Yeah SIT is a form of CBT and I think you can still use it for the question its just that I have been taught to use it as a form of stress management
When answering a 12 marker on cognitive therapies is it essential that you talk about REBT as well as becks depression thingy, really haven't got the strength to starting learning new things a day before exam. :frown:
Original post by kited4
Very good :biggrin: maybe just split into AO1 and AO2 to make it clearer but i dont see why that wouldnt be an A :smile: :smile: :smile:


Yeah, I thought that as well but my teacher said that examiners prefer that you evaluate "as your going along" with the description.
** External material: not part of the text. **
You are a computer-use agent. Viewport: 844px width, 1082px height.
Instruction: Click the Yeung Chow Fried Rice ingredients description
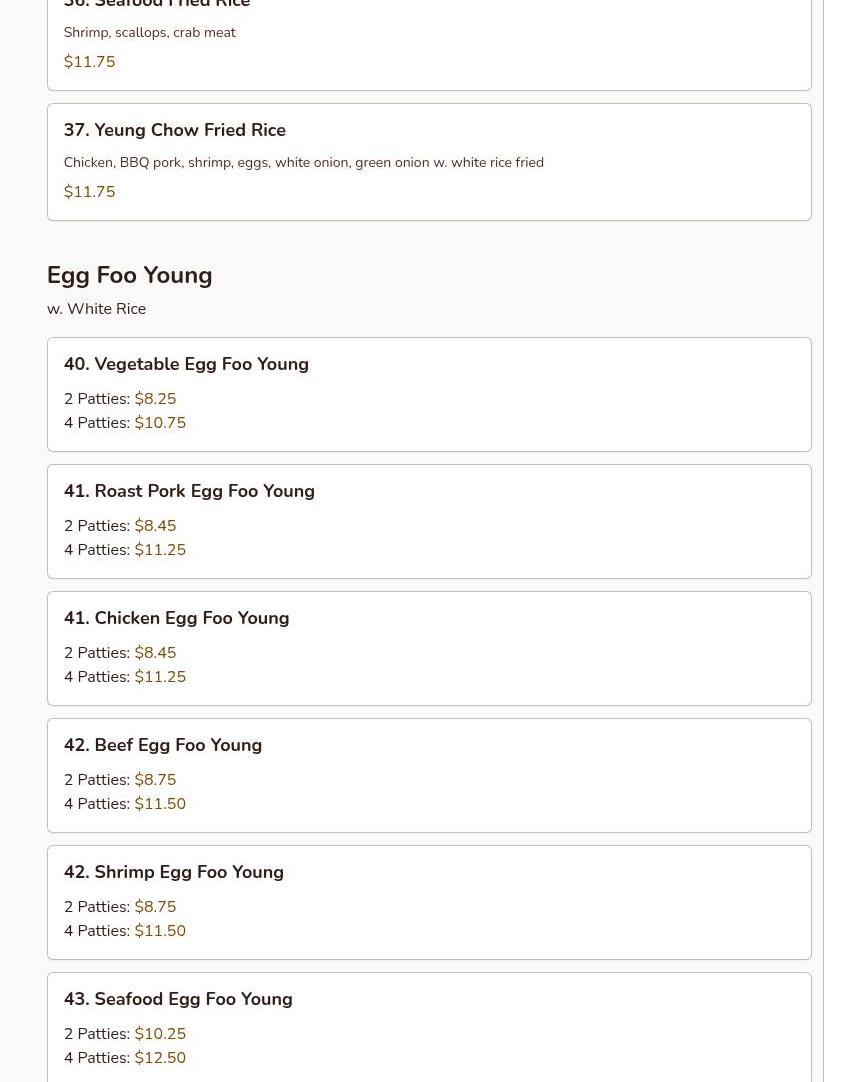pos(303,162)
Apparently, it can gain you an extra mark because of high quality of written communication. :wink:
Original post by katiekarnif
37% conformity rate across the criticial trials. 75% of participants conformed at least once.


Yeah, thats what I thought but I was told 32% :s-smilie: I think Ill just stick 36.8%/37%.
Can anyone briefly point out what they would write if the 12 marker was about obedience?
Original post by gloriousgloria
When answering a 12 marker on cognitive therapies is it essential that you talk about REBT as well as becks depression thingy, really haven't got the strength to starting learning new things a day before exam. :frown:

My teacher said all we need to know is one type of CBT so I wouldn't worry
Original post by gloriousgloria
When answering a 12 marker on cognitive therapies is it essential that you talk about REBT as well as becks depression thingy, really haven't got the strength to starting learning new things a day before exam. :frown:


I don't think that a 12-mark question explicitly on therapies will appear.
Your more likely to get a "scenario question" such as "Diane is afraid of the dark, what therapies would you suggest etc..." :s-smilie:
Reply 1638
I do have an essay on the psychodynamic approach and work related stress which got 11/12 and 12/12 if anyone would like me to post?
Original post by Lackadaisical
Can anyone briefly point out what they would write if the 12 marker was about obedience?


Milgram - procedure, findings, conclusions.
Evaluate both methodology used and touch on ethics.

Zimbardo - procedure, findings.
Evaluate the same way, then sum up maybe with one explanation for obedience and a contradictory point.